--- Stored data ---

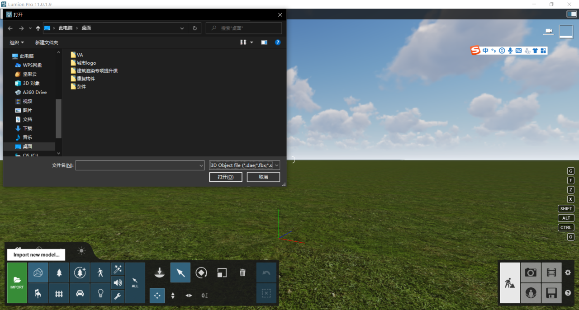This screenshot has height=310, width=579.
Task: Choose the people walking category icon
Action: (100, 272)
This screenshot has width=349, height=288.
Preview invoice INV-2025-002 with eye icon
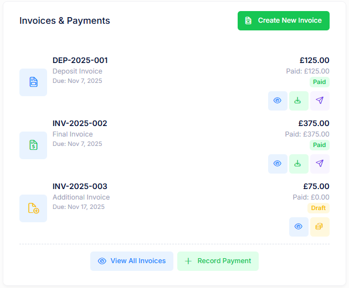278,164
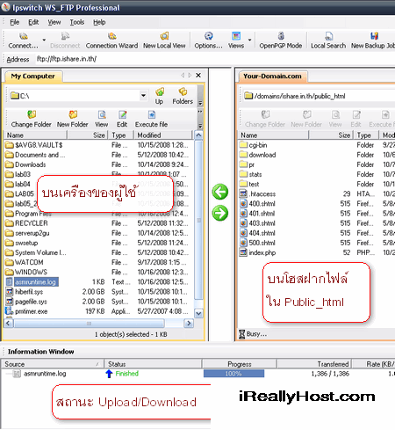Close the My Computer pane
This screenshot has width=395, height=430.
(x=198, y=76)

---

Action item: Starting at the line that contains "This screenshot has width=349, height=288.", extract each line through the last line of the material exactly as written, and include no pictures.

Answer for the task:
This screenshot has width=349, height=288.
Preview invoice INV-2025-002 with eye icon
278,164
Close the My Computer pane
This screenshot has width=395, height=430.
(x=198, y=76)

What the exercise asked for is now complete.